また、それを求める人がいないところで商売をしても買ってくれる人がおらず、売上にもつながらないでしょう。
つまり、どの市場に向けてアプローチを行うかというのは販売戦略における全ての施策の起点になるのです。
その標的となる市場を選定するためのターゲティングこそが重要であり、ビジネスが成功するかどうかの分かれ目でもあります。
マーケティング戦略の成功にはより精度の高いターゲティングが不可欠なのです。
ターゲティングが必要不可欠な理由
ターゲティングが欠かせない理由について、さらに深掘りしてお伝えしましょう。
前項で触れたように、まずは顧客のニーズにしっかりと対応する必要性が挙げられます。
また、限られた予算の範囲内で効果を最大化することもターゲティングを必要とする理由の1つです。
さらにいえば、ターゲティングを行うことでSNSマーケティングを効果的に活用することも可能になります。
顧客のニーズに対応するため
顧客の性別や年代・職業や趣味嗜好などによって、必要としている商品やサービスは当然違ってきます。

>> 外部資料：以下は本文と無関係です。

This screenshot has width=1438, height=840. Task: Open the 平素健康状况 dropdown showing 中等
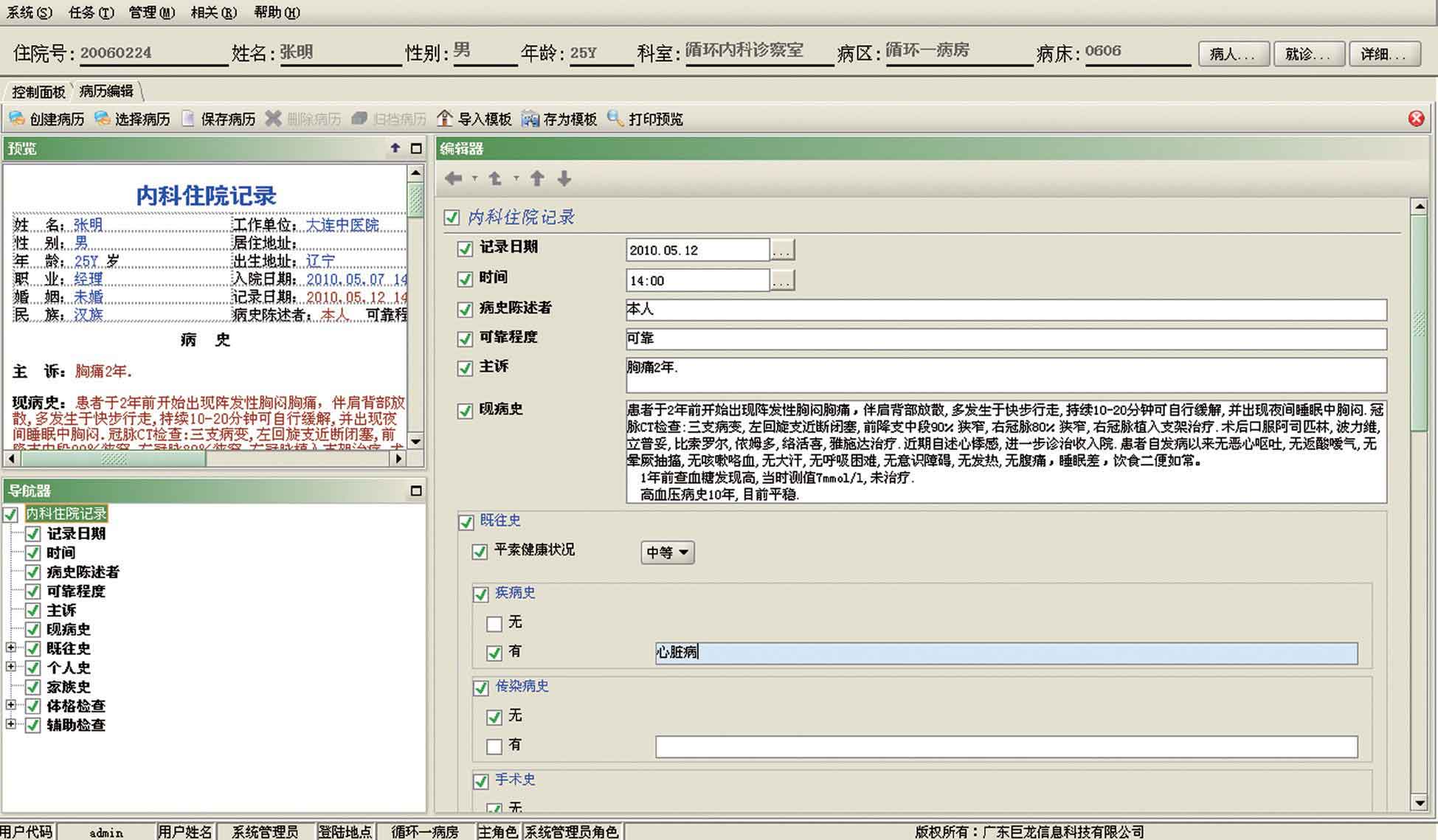667,552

自社の商品やサービスをより歓迎してくれそうな層にアプローチすることで、まずは売上の増加が見込めるでしょう。
そのうえ顧客のニーズに対応しているため満足度が高くなり、口コミなどでこちらの施策以上に宣伝効果も見込まれます。
このように、顧客のニーズに応えて自社の利益を最大化するためには適切なターゲティングが欠かせません。
予算の範囲内で効果を最大化するため
販売戦略のためにいくらでもお金をかけられるという企業はほとんどないでしょう。
必ず利益を出せる予算の範囲内で戦略を打ち出すことが求められます。
そういった状況の中では、できるだけピンポイントに狙いを定めて効果的に施策を実施する必要があるのです。
そのためには、自社の商品やサービスを求めてくれる顧客をしっかりとつかむことが何よりも重要といえるでしょう。
精度の高いターゲティングを行うことで、宣伝や販促のコスト削減にも大きな効果を発揮するのです。
SNSマーケティングのため
今やマーケティングにSNSを使用することは一般的な手法となってきました。
SNS上には膨大なユーザーが存在し、それぞれがさらに大量の情報を発信しています。
その中から欲しい情報を探すのは、砂漠で砂粒を探すような途方もない作業になるでしょう。
ターゲティングに成功して対象のユーザーを絞り込めていれば、欲しい情報の収集がより容易になります。
このようにSNSのビッグデータを活用するためにもターゲティングは不可欠なのです。
ターゲティングが必要不可欠な理由
- 顧客のニーズに対応するため
- 予算の範囲内で効果を最大化するため
- SNSマーケティングのため
支援実績やコンサルティングの詳細は、実績・事例紹介のページをご覧ください。
ターゲティングの詳細をチェック
ターゲティングの重要性や必要性についてお伝えしたところで、今度はターゲティングの詳細について見ていきましょう。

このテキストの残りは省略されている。